Just in over the transom, in response to my review of Seattle Opera’s Tristan and Isolde:
Help us out, please! We’ve been to many Seattle Opera productions since the ’70s and have seen several Israel designs, especially his Ring, so we had some idea of what to expect. Wrong! The singing and orchestral work were of a caliber that made the production a stand-out, but we were totally confused with the set design. What was the red laser light all about? How about the large wrapped “parcels” stage left? We are both trained musicians but, as you stated, listening with eyes closed was a preferred method in this production.
Potential spoilers alert: my response after the jump.
Anyone? I can only hazard some guesses; the red laser light baffled me, too.
If director Kazaras is serious about his reference to Ambrose Bierce (see the director’s talk, here), then the “concept” for the production is that Brangäne doesn’t switch the potions: It’s in drinking the poison that Tristan and Isolde have their dreamed-for union (the libretto’s multiple references to delusion takes on a more literal meaning here): Instead of their lives flashing before their eyes, they imagine their love affair played out. Thus we see them stumbling about in a foggy rapture, not quite connecting, as they sing of blissful union. It’s a delirium, with hallucinations (though this cheats the audience of a real lovestruck culmination).
Now for the set, which felt to me designed to be more associative and evocative than defined. The sheet at various times suggests a sail, a veil, a bed sheet, a shroud. The red line it hangs on is echoed by the laser (at “Night” it shines out)–all I get really is the sense of a division (life/death, Day/Night). But maybe it’s a Scarlet Letter Laser. The wrapped packages suggest both the belongings Isolde sails with, and the sheeted furniture in a house where someone has died. The large chunk of stone is both a battering ram and a gravestone. (The tiny boats are pure Robert Israel–if he can miniaturize, he sleeps happy.)
You see Isolde all in red in the first act, then she and Tristan are half and half by act two, and in white by the end: the blood (life) drained out (and/or a cleansing redemption achieved). I would grant more meaning to the large box they’re in and its rectangle window if it weren’t recycled from Macbeth, but the pattern on the walls looked to me like a combination of Irish design and rock under stress.
UPDATE: Another reader writes:
I thought it pretty odd that only Tristan sipped the potion. I also thought the opera’s ending odd since Isolde seemed not to be death bound. Now upon reading your discussions: did only Tristan drink the Cool-Aid and thus we spent the following few hours sharing in his (not their) final few seconds, culminating with Isolde laying her head across his chest? I also thought there were interesting balance of power explorations going on.
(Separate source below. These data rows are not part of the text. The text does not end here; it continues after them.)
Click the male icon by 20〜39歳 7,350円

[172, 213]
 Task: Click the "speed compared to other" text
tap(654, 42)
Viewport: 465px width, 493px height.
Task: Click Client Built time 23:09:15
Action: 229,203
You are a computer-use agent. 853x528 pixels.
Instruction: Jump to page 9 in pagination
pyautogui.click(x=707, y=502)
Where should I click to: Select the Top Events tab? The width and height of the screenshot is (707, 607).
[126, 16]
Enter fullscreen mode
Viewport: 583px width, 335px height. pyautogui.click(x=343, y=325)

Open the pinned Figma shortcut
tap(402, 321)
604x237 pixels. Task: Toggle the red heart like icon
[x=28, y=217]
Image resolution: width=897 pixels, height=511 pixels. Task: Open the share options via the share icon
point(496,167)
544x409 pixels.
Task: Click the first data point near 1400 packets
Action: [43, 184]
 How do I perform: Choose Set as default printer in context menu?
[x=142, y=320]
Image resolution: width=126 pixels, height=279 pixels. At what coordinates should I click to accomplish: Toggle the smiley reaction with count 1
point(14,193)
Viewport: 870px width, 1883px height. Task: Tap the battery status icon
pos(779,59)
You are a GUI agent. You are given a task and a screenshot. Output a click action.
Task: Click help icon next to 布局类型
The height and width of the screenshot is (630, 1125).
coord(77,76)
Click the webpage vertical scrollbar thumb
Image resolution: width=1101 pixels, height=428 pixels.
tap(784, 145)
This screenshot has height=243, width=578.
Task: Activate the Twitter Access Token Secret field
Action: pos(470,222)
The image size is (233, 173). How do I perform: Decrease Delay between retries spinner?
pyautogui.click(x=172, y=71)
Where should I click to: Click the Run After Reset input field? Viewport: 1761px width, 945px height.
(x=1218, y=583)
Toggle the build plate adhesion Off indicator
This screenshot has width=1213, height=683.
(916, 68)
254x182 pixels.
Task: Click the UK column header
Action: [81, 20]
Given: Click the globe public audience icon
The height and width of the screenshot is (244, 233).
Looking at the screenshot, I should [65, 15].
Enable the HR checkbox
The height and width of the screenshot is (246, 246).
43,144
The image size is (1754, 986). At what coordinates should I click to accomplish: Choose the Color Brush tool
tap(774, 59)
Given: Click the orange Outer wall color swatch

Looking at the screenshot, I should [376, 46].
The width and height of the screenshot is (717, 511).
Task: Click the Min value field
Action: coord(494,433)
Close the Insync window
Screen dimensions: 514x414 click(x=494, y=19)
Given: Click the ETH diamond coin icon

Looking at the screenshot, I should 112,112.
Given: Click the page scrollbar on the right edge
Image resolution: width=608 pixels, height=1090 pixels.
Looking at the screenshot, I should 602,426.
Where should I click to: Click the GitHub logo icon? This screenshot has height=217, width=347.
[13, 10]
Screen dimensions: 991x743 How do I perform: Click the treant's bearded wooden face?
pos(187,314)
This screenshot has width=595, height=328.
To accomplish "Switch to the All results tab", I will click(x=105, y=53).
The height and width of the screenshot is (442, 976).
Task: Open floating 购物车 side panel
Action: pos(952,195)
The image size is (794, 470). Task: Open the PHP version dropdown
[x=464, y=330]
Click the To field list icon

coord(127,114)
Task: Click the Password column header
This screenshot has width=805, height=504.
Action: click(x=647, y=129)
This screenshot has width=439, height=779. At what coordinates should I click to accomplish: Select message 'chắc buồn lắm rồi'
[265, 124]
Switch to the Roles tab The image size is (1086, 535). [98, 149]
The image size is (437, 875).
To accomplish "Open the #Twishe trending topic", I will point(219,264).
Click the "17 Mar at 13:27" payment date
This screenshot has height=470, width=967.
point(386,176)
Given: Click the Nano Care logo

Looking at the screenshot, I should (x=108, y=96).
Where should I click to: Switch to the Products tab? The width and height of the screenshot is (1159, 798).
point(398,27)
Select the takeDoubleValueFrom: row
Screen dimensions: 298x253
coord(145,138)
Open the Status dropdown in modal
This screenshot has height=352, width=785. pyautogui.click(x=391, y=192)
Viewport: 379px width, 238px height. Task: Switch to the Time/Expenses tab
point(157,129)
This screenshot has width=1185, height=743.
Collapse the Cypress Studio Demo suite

This is an interesting point, sharp-eyed reader. I was working out how to decipher the post-potion goings-on from either a Tristan-only or a Tristan-and-Isolde perspective, because I wasn’t sure whose perspective we were seeing. Having Tristan drink the potion is perhaps an attempt to limit what follows to Tristan’s hallucination, but it’s still problematic that he’d be “envisioning” Isolde and Brangäne’s dialogue at the top of Act Two (or imagine himself teleporting inside of a large rock). It’s bound to become very confusing no matter what you do, because Wagner didn’t have that structure in mind. that said, I also felt the power dynamics were opened up more than usual. Tristan and Isolde had a great deal going on in addition to their attraction to each other, and Tristan’s betrayal of King Marke seemed (to me) very much a failed attempt to assert himself, if in the negative.